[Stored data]
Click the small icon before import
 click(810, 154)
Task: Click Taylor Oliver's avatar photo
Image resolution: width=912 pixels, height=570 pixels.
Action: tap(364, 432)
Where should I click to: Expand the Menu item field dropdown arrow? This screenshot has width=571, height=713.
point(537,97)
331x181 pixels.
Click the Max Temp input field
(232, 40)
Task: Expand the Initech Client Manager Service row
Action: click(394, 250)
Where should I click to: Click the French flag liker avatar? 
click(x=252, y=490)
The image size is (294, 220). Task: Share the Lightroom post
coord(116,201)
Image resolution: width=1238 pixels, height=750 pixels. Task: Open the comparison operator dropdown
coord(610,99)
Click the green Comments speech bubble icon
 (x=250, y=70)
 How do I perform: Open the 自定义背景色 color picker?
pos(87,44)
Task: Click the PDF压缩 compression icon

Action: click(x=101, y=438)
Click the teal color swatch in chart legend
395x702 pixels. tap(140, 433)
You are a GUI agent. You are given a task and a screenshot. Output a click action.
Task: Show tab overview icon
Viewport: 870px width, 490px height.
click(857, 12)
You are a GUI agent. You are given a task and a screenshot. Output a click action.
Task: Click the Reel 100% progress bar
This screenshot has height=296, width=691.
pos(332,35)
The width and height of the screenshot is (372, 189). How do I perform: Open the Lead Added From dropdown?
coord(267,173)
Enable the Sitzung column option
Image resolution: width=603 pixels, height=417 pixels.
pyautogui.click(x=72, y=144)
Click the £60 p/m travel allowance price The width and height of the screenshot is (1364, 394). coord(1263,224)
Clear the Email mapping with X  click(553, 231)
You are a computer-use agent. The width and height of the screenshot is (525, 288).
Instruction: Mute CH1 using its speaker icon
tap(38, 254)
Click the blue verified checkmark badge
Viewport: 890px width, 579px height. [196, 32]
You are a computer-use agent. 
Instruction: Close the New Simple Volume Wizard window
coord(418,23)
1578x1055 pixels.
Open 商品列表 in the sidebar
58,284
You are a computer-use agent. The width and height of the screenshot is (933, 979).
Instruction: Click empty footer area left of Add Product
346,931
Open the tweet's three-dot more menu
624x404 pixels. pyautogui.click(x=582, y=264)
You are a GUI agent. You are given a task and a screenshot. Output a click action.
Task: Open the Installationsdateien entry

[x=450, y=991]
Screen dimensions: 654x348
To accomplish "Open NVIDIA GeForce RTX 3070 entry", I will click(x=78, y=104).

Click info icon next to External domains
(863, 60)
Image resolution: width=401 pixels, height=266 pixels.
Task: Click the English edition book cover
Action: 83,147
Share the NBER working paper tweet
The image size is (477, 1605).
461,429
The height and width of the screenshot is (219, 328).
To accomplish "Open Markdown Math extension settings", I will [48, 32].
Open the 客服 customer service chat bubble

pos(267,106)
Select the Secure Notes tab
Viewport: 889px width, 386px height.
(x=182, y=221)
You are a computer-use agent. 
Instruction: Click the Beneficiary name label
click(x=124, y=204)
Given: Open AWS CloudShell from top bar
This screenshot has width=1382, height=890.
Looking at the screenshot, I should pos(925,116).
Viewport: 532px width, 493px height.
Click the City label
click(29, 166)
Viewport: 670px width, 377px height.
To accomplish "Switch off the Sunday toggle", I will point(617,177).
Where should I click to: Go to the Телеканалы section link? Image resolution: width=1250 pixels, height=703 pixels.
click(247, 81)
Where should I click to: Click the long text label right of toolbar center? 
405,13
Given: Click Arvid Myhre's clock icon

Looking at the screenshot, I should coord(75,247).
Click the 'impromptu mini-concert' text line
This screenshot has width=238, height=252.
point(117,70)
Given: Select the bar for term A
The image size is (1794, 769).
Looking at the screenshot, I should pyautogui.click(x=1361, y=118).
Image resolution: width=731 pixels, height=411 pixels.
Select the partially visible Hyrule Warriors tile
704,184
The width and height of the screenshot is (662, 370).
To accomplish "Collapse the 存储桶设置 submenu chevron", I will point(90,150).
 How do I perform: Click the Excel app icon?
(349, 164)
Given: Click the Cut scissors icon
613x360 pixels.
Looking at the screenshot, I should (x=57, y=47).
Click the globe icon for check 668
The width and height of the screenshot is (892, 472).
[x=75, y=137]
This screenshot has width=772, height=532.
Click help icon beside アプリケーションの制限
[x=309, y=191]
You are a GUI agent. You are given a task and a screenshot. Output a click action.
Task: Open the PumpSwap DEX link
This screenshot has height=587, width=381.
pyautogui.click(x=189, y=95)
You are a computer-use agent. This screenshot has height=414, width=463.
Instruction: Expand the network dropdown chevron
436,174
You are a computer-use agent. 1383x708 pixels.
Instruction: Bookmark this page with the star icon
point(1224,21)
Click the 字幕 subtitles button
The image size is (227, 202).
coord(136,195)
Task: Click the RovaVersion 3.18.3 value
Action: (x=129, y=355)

### AIM
Put the part of the data that starts at the line containing "You are a computer-use agent. This" and runs through the final line into a JSON list of strings, one string per line, leaving out any blank lines.

### COMPLETED TASK
[
  "You are a computer-use agent. This screenshot has height=414, width=463.",
  "Instruction: Expand the network dropdown chevron",
  "436,174",
  "You are a computer-use agent. 1383x708 pixels.",
  "Instruction: Bookmark this page with the star icon",
  "point(1224,21)",
  "Click the 字幕 subtitles button",
  "The image size is (227, 202).",
  "coord(136,195)",
  "Task: Click the RovaVersion 3.18.3 value",
  "Action: (x=129, y=355)"
]